Alter Échos : Vous rappelez également à quel point la mort d’un sans-abri, si elle n’est pas rangée dans la rubrique faits divers d’un journal, tombe dans une indifférence généralisée…
Rémi Pons : Il y a une grande méconnaissance. Pour peu qu’elle soit spectaculaire, la mort d’un SDF en hiver est un marronnier qui ne bouscule rien, ni personne. La plupart ignore tout de cette réalité, y compris du travail social qui se déroule dans l’ombre toute l’année. En plus, on considère la personne sans-abri comme une réalité extérieure, largement méconnue comme si cela ne nous concernait pas. Comme s’il y avait une distance entre eux et nous, comme s’il s’agissait d’une altérité qui ne nous concernait pas. Dans mon travail, l’idée était d’aller chercher quelque chose de sensible, de corporel, dont on ne parle pas souvent. Bien sûr, c’est l’odeur des sans-abri, mais aussi de la rue, de la mort, celles que connaissent les travailleurs sociaux. On fait comme si ces réalités sociales n’étaient pas de notre fait. On oublie de se mobiliser pas seulement sur le sans-abrisme, mais aussi sur des enjeux comme le problème d’accès à un logement ou aux soins de santé.
Alter Échos : Outre le travail mené en interrogeant des travailleurs sociaux, ces derniers ont dû aussi être interpellés en voyant votre pièce. Quelles ont été leurs réactions ?
Rémi Pons : Au fur et à mesure des rencontres que mon travail a provoquées, il y avait chaque fois matière pour aller plus loin, de repréciser les choses… C’est un chemin fait de rencontres dont celle importante avec le « Collectif des morts de la rue ». Au-delà de ce travail, il y a de vrais liens qui se sont constitués. Grâce à ce collectif, je continue à conserver un dialogue avec les travailleurs sociaux. Cela accompagne et poursuit la pièce. Cela met en lumière des pratiques diverses. Globalement, même quand il s’agit de personnes sans-abri, j’ai le sentiment d’avoir raconté une histoire dans laquelle les travailleurs sociaux se retrouvent, d’avoir touché le réel à travers la fiction.
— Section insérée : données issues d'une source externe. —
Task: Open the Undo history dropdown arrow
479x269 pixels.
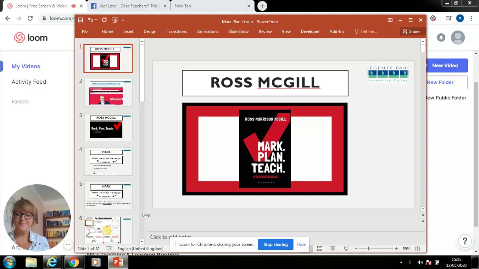Action: pos(96,20)
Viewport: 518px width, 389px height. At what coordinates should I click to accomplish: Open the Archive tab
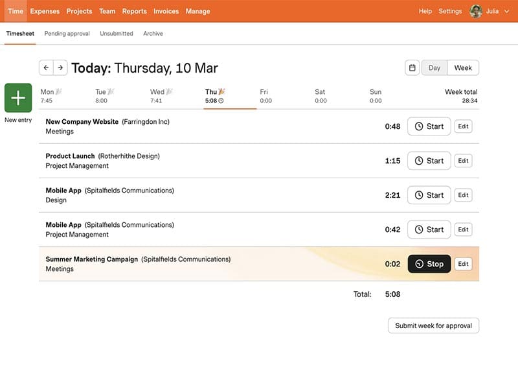click(153, 33)
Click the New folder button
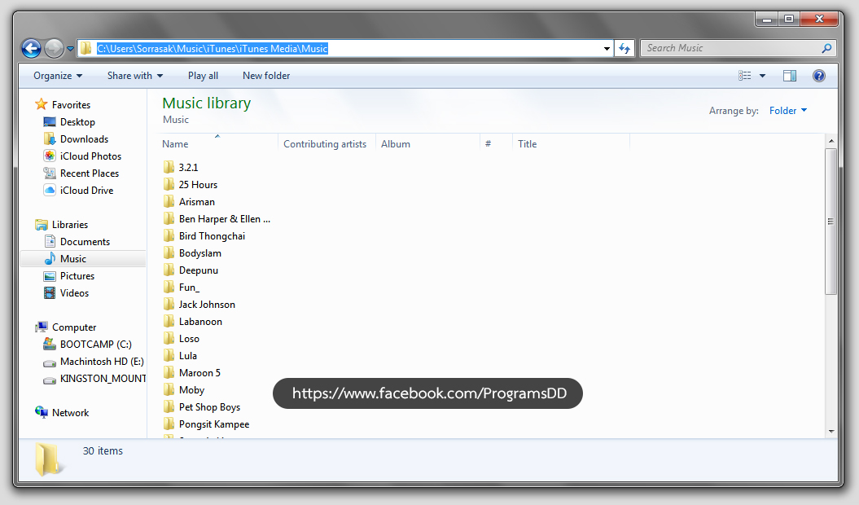The image size is (859, 505). [x=266, y=76]
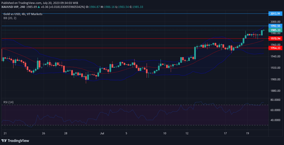Select the 2013.91 blue price label
284x145 pixels.
tap(275, 13)
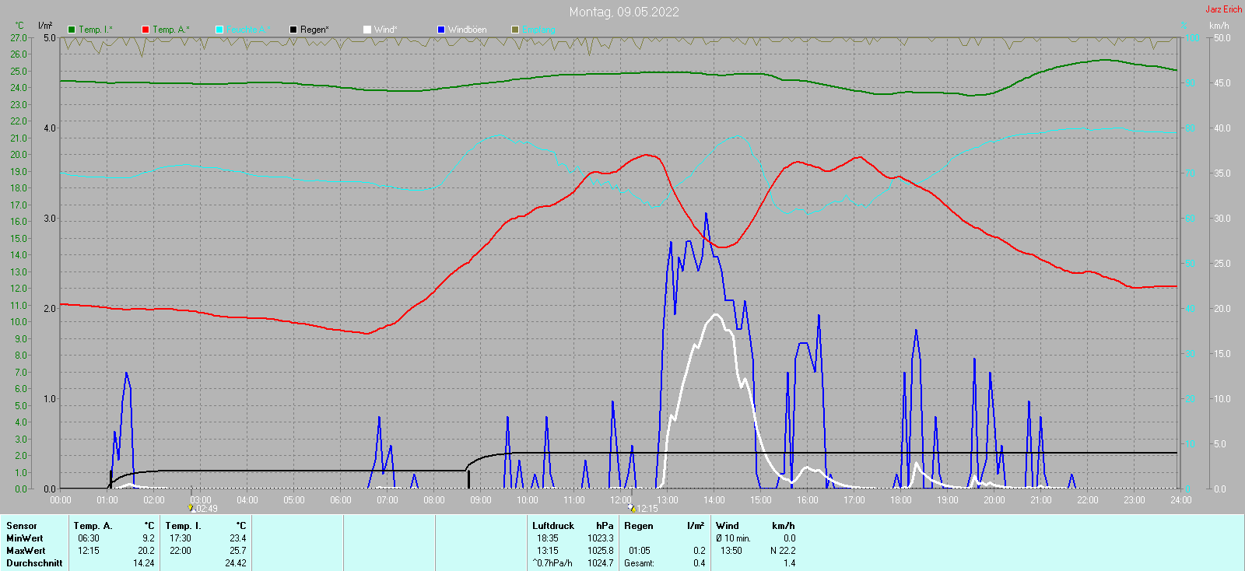The height and width of the screenshot is (571, 1245).
Task: Click the Wind column header in table
Action: 727,526
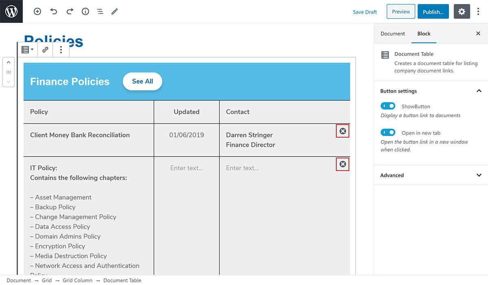Click the WordPress logo icon
The image size is (488, 285).
[x=11, y=11]
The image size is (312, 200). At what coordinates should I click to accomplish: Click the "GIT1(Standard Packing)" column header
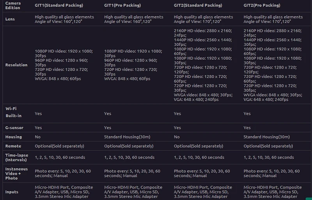59,6
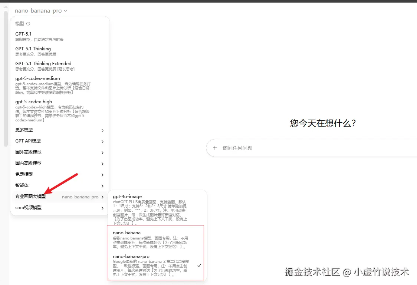Click the + attachment icon in chat input
Image resolution: width=417 pixels, height=285 pixels.
point(215,148)
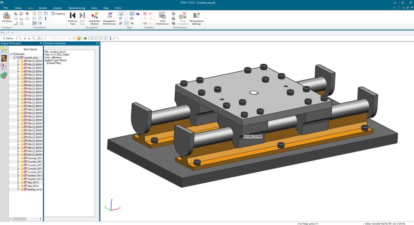Collapse the csuszka_assy assembly node
The image size is (414, 225).
[15, 58]
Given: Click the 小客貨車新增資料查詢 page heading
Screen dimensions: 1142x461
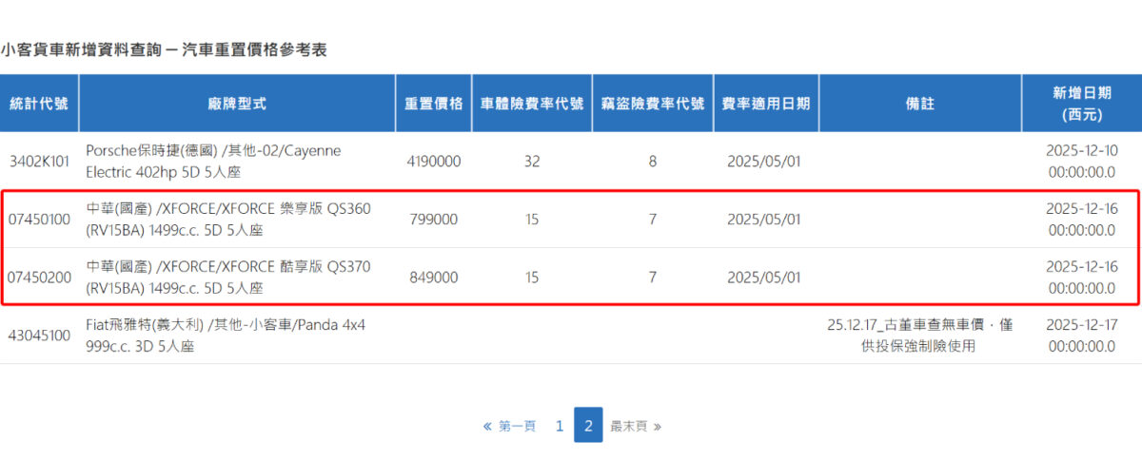Looking at the screenshot, I should 164,50.
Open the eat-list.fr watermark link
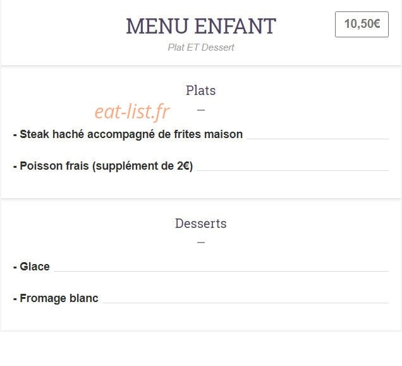 coord(132,111)
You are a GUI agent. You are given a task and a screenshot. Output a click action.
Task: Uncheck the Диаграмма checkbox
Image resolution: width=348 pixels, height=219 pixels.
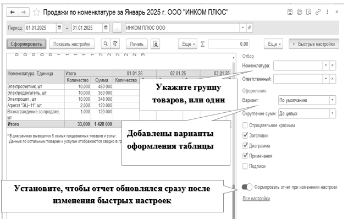pos(245,146)
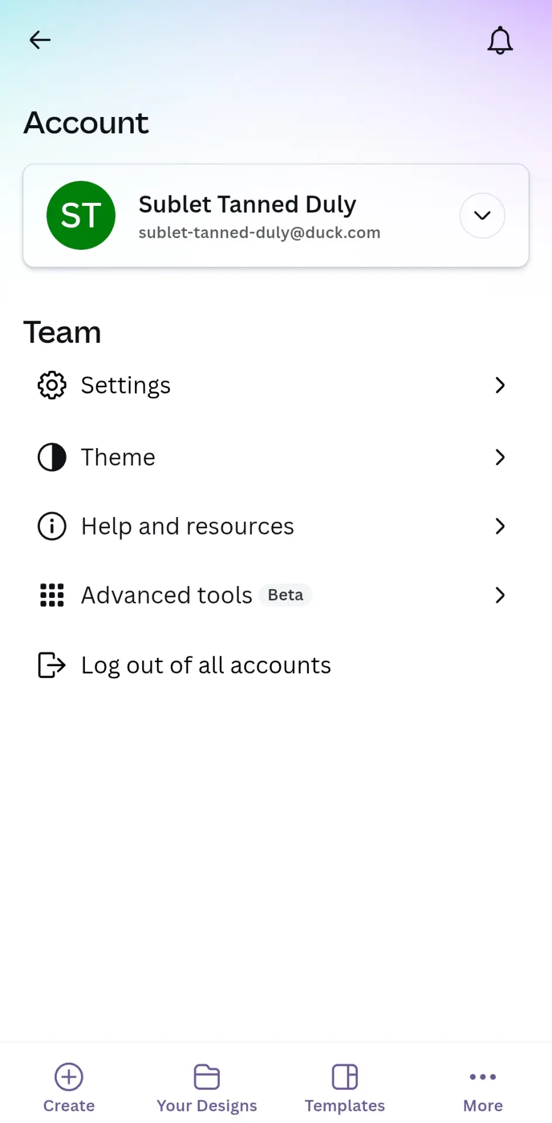The height and width of the screenshot is (1123, 552).
Task: Switch to Your Designs tab
Action: coord(207,1088)
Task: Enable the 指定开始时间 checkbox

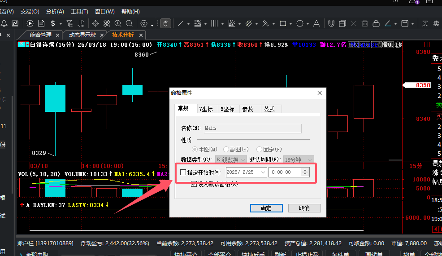Action: tap(183, 172)
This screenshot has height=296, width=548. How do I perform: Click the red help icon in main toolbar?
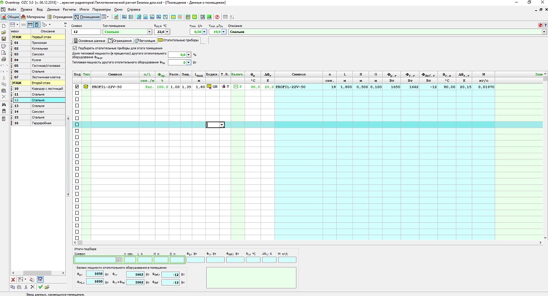(x=217, y=17)
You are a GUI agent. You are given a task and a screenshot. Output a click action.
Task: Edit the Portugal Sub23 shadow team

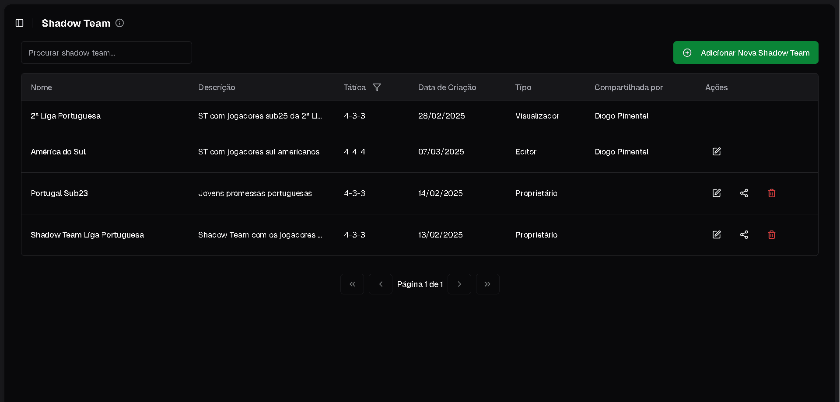tap(716, 193)
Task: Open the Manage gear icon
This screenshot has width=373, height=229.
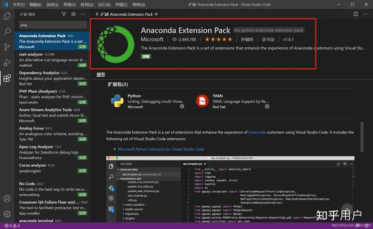Action: point(7,213)
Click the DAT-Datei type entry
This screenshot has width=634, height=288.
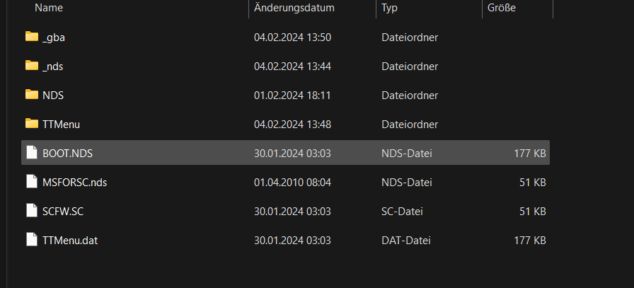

Alter Échos : Et vous par rapport aux travailleurs sociaux, vous ressentez la pression de leur travail, toujours plus soumis aux contraintes économiques et managériales ?
Rémi Pons : Oui. C’est le centre de mon travail au fond, à savoir la modification du travail social dans la logique libérale actuelle. Ce contexte fragilise le travail social, tout comme le rôle des travailleurs sociaux face aux personnes qu’ils accompagnent. Dans les rencontres, il en est souvent question de cette fragilisation et de la difficulté pour les travailleurs sociaux pour mobiliser des questions politiques sur leur propre travail, y compris avec les usagers qui sont pourtant concernés par ces choix comme avec le PIIS. A mon sens, il faut avoir de toute façon une réflexion autour du travail social, y compris en partant d’un fait anodin, la mort d’une personne sans-abri. Car derrière le travailleur, il y a une solitude structurelle. Bien sûr il y a des solidarités avec les CPAS ou le tissu associatif. Mais de façon structurelle, le politique délaisse de plus en plus les missions d’accompagnement pour exiger du chiffre et de la rentabilité.